WORK TO BE COMPLETED:
Gather every line in the rows below that contains the word "page", and copy each one unchanged.

---

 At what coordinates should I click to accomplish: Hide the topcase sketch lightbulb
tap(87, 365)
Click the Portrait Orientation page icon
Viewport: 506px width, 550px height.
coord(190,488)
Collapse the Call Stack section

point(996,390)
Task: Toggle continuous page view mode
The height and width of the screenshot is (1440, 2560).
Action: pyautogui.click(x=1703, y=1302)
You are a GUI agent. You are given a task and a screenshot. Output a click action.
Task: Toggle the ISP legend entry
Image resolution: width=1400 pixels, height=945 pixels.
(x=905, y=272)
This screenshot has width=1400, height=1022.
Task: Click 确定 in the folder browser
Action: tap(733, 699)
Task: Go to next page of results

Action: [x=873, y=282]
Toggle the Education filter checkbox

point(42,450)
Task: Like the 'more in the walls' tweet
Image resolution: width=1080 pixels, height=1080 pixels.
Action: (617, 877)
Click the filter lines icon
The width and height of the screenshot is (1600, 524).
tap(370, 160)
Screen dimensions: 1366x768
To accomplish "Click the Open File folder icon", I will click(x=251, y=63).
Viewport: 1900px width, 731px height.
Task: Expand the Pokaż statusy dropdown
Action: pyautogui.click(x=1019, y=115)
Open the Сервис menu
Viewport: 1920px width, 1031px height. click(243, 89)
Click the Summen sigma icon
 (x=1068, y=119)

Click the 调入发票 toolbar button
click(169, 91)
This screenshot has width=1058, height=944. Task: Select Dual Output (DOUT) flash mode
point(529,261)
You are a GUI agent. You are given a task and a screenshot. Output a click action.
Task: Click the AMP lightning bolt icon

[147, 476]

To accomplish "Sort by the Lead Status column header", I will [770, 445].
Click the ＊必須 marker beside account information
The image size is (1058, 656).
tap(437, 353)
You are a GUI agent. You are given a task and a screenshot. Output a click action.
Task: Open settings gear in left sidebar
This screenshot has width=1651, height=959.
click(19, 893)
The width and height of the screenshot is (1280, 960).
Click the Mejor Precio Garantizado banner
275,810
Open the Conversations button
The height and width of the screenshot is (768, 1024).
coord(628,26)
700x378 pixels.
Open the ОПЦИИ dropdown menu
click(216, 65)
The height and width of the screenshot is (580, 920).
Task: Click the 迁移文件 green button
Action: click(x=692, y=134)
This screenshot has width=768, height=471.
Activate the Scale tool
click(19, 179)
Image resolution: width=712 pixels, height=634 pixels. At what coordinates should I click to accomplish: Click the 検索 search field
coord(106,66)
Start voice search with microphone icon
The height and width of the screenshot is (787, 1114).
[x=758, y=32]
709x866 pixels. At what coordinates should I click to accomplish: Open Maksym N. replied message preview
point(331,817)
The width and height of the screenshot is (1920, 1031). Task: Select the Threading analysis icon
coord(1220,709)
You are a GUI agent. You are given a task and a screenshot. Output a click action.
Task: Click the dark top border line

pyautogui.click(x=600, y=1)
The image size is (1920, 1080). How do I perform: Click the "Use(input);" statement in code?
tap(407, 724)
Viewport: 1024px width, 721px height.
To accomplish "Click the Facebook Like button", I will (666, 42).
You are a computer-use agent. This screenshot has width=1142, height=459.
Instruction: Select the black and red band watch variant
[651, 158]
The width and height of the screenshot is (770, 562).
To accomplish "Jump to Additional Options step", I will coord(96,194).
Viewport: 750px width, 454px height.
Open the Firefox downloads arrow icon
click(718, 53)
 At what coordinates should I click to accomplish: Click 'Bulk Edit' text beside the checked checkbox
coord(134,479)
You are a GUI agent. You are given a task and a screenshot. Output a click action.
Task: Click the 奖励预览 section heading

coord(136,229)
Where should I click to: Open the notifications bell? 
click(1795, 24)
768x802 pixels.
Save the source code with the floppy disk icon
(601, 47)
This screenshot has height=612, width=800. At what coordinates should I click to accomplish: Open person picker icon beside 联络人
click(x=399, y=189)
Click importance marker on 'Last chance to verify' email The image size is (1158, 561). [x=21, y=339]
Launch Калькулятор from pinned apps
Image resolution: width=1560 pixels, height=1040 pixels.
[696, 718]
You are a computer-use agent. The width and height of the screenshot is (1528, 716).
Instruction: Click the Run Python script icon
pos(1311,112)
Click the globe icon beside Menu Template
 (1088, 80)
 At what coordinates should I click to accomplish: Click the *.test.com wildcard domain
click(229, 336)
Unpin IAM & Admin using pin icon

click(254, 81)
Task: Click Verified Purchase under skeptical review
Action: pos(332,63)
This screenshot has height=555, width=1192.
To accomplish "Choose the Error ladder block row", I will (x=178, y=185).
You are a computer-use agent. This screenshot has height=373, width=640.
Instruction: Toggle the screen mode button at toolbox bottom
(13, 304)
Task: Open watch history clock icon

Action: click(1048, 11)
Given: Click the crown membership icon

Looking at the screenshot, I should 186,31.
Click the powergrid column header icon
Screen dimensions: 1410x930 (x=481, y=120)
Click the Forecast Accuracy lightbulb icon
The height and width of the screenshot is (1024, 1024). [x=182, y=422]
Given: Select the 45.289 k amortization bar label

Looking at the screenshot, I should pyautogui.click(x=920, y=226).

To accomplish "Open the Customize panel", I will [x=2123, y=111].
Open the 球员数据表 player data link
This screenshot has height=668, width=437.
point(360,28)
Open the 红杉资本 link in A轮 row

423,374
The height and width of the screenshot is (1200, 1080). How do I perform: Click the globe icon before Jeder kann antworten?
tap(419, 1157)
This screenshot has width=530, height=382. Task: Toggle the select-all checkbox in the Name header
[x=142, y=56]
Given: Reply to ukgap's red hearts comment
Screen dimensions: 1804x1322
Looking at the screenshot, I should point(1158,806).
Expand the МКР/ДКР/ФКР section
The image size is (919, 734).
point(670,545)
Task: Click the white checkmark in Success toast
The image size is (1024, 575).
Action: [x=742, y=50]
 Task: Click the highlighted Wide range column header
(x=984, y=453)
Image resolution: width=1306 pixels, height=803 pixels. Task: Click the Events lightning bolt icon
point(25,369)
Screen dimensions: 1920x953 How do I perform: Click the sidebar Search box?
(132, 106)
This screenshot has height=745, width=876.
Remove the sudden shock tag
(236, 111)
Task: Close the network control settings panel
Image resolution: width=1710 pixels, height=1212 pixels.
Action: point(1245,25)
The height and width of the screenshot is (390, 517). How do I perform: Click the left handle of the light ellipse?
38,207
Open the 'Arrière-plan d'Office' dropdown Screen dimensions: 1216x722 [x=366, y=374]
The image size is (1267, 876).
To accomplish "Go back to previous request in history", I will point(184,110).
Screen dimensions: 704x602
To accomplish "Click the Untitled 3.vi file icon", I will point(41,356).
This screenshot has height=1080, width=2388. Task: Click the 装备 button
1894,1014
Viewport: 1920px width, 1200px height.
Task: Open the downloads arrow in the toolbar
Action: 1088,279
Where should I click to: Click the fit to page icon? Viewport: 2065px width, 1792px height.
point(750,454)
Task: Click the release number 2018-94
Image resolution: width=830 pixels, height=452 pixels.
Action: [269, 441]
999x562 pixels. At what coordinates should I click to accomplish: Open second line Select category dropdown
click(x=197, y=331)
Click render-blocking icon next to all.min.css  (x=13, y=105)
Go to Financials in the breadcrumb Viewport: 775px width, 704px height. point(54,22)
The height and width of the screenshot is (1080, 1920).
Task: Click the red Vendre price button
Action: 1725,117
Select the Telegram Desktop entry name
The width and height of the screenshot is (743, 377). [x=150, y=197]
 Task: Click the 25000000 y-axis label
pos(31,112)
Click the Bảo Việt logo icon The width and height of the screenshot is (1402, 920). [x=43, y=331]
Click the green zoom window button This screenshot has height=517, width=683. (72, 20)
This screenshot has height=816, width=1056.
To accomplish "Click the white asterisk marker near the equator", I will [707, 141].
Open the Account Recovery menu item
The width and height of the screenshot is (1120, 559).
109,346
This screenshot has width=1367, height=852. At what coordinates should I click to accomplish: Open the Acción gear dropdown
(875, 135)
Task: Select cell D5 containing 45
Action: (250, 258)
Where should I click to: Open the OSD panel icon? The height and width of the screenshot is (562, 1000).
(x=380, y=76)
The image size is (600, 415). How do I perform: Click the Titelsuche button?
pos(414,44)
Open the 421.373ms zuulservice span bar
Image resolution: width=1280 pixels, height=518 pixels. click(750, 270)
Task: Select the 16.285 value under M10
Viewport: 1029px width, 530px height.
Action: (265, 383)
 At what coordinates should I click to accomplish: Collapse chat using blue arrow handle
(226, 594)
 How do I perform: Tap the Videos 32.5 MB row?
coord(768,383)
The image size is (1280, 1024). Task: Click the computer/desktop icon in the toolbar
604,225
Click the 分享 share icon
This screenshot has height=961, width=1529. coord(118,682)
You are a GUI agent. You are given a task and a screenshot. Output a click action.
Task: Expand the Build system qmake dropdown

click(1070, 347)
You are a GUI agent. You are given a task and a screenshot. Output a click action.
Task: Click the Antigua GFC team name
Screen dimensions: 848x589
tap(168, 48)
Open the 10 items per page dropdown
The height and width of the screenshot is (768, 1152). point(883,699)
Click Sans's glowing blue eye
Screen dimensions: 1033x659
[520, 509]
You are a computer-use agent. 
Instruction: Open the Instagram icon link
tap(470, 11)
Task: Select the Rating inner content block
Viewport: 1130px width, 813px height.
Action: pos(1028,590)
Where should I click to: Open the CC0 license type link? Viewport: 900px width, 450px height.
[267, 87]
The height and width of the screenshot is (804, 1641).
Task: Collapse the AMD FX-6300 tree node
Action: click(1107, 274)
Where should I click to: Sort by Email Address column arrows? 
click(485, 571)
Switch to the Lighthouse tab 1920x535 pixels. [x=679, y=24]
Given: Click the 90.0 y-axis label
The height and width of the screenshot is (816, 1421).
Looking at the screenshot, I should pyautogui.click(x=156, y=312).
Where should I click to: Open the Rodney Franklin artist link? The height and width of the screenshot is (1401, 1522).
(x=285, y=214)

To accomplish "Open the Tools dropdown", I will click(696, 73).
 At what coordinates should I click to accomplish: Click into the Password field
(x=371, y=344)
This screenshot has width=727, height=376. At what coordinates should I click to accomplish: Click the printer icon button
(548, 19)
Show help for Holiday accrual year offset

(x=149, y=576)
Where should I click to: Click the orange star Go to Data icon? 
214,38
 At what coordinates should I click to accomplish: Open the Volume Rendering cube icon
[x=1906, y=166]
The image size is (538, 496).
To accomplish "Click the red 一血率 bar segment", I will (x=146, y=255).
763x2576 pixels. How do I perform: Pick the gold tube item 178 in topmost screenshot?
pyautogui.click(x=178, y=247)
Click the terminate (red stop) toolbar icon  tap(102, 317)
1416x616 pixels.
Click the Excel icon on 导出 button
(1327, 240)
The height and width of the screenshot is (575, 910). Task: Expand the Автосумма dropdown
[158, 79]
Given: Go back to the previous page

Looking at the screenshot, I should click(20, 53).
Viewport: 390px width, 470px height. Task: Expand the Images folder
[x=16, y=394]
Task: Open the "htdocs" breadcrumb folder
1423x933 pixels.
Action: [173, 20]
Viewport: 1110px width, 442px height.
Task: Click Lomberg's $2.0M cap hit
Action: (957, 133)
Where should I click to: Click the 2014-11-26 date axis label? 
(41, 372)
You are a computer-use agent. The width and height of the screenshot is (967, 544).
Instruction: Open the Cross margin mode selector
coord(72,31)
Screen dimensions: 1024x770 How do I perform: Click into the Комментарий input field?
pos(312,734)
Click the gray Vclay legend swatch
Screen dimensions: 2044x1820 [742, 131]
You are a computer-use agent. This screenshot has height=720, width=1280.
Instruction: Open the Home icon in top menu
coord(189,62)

---

SOLUTION FOR THIS PROBLEM:
Click the Portrait Orientation page icon
Task: Toggle continuous page view mode
Task: Go to next page of results
Where should I click to: Click the fit to page icon? Viewport: 2065px width, 1792px height.
Open the 10 items per page dropdown
Given: Go back to the previous page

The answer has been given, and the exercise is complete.